"The quality of democracy is determined not just by who votes, but by who governs." — Amartya Sen
| Indicator | Data |
|---|---|
| Women in Lok Sabha (2024) | ~13.6% |
| Global average (women in parliament) | ~26.9% (IPU, 2024) |
| Rwanda (world leader) | ~61% |
| Reservation guaranteed under the Act | 33% (Lok Sabha + State Legislatures) |
| Seats reserved (approx. post-delimitation) | ~181 of 543 Lok Sabha seats |
Background & Context
The demand for women's legislative reservation dates to the 1990s. The 81st, 84th, and 108th Constitution Amendment Bills all lapsed due to political disagreement. The Constitution (106th Amendment) Act, 2023, passed unanimously in a Special Session of Parliament, finally delivered this long-pending reform.
The Act reserves one-third of seats for women in the Lok Sabha, State Legislative Assemblies, and the NCT of Delhi. Seats will be rotated after every delimitation exercise. The reservation is linked to the completion of the next Census and subsequent delimitation, making its operational timeline uncertain.
Key Provisions
- 33% reservation for women in Lok Sabha and Vidhan Sabhas
- Includes sub-reservation for SC/ST women within the reserved quota
- Seats to be rotated after each delimitation cycle
- Duration: 15 years initially (subject to review)
- Operative only after Census + Delimitation — currently delayed
Significance: Why It Matters
1. Epistemic Diversity in Governance Women legislators bring lived experience of issues long treated as "soft" — domestic violence, childcare, public sanitation, and access to services. This transforms these from peripheral concerns into core policy priorities.
2. From Procedural to Deliberative Democracy The Act represents a shift from merely ensuring institutional processes (procedural democracy) to enriching the quality of political deliberation — multiple experiences informing governance outcomes.
3. Political Economy Rationale Women constitute the backbone of India's informal economy — SHG leaders, agricultural labourers, street vendors, domestic workers. Their entry into formal decision-making shortens the feedback loop between policy and ground reality.
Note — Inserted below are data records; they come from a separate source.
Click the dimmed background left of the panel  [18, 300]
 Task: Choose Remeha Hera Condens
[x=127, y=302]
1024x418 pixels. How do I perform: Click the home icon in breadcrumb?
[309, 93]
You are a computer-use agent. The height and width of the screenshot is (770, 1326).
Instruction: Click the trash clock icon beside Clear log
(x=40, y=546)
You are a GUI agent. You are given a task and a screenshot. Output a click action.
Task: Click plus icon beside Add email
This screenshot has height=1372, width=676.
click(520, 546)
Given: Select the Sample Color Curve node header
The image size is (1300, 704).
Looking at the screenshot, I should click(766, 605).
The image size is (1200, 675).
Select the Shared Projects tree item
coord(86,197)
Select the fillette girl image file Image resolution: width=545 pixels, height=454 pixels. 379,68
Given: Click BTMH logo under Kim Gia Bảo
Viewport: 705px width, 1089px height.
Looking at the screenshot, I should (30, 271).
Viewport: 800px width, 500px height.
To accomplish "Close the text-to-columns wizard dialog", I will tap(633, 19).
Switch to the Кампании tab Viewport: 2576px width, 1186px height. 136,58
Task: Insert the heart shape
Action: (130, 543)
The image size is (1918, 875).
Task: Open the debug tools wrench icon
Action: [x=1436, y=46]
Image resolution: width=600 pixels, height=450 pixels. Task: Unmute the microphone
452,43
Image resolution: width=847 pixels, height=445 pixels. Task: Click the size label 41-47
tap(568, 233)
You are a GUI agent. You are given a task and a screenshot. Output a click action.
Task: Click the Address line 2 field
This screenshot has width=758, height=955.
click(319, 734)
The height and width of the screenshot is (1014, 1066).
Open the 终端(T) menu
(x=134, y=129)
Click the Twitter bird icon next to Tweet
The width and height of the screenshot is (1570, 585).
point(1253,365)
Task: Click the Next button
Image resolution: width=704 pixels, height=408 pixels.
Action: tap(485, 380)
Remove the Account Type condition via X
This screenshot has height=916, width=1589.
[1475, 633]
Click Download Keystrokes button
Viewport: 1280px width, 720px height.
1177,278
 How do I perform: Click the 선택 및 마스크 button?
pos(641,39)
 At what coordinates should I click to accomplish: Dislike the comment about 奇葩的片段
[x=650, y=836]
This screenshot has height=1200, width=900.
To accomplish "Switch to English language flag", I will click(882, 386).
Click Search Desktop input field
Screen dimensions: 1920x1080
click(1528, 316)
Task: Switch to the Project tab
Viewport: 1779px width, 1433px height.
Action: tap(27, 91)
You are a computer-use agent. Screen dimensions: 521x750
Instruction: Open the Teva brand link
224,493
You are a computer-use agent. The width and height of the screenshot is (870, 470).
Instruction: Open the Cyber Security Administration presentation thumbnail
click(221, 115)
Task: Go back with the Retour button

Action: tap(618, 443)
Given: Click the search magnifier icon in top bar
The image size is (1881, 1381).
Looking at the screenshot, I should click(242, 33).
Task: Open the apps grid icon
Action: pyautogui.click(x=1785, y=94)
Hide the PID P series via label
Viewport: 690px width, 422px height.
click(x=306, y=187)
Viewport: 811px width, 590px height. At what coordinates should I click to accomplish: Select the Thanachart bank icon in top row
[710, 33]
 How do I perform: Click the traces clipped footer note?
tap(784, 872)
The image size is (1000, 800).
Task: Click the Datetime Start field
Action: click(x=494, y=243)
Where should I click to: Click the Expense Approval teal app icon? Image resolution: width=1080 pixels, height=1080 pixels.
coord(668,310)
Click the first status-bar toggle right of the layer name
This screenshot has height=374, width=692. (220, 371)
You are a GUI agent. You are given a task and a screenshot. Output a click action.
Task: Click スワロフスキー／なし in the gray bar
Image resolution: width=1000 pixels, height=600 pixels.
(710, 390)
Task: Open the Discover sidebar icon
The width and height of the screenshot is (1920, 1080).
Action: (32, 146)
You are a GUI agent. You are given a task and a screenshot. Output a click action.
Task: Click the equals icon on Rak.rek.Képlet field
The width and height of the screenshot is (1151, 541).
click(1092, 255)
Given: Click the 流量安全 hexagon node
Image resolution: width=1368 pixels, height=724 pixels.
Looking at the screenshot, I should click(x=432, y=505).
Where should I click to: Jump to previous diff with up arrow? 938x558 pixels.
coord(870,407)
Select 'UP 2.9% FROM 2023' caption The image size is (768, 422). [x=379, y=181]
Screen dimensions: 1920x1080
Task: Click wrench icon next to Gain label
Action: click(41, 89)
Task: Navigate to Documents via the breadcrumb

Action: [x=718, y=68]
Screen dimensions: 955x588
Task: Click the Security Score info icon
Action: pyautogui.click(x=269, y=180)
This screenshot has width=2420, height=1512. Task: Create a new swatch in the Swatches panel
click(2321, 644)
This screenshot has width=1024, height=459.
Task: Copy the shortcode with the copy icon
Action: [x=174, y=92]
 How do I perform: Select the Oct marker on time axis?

4. Breaking Dynastic and Networked Politics Recruitment in Indian politics has been dominated by dynasty, caste, and masculine networks. Mandatory representation forces parties to search for and nurture new talent pools.
Challenges
| Challenge | Nature |
|---|---|
| Census + Delimitation delay | Institutional/Administrative |
| Proxy candidacy ("Sarpanch Pati" syndrome) | Sociocultural |
| Elite capture within women's quota | Political economy |
| Lack of internal party democracy for women | Structural |
| Mobility, time, and autonomy constraints | Social |
| Performative aggression in legislatures | Institutional culture |
Comparative Context
| Country | Women in Legislature | Mechanism |
|---|---|---|
| Rwanda | ~61% | Mandatory constitutional quota |
| Sweden | ~46% | Voluntary party quotas |
| UK | ~35% | Party-level all-women shortlists |
| India (current) | ~13.6% | No mandate (pre-Act) |
| India (post-Act) | 33% (target) | Constitutional reservation |
Critical Analysis
Strengths:
- Constitutional backing gives it permanence over mere party-level commitments
- SC/ST sub-reservation ensures intersectional representation
- Proven impact at local level — 73rd/74th Amendments with 33% reservation for women in PRIs showed measurable improvements in public goods provisioning
Limitations:
- Operational dependence on delimitation creates political uncertainty
- Without internal party reform, women may remain "nominated" rather than "elected" in spirit
- Does not address women in Upper Houses (Rajya Sabha, Vidhan Parishads)
- Risk of elite capture — educated, upper-caste urban women benefiting disproportionately
Conclusion
The Nari Shakti Vandan Adhiniyam is not merely a quota mechanism — it is a structural correction to decades of democratic underrepresentation. Its true transformative value lies beyond numbers: it is about embedding diverse rationalities into the architecture of Indian lawmaking. However, legislative reservation alone cannot complete this transformation. It must be accompanied by internal party democratisation, administrative efficiency in Census and delimitation, and a deeper cultural shift in how public life accommodates women. As a long-term process of political refinement, its success will be measured not by seats filled but by the quality of deliberation those seats produce.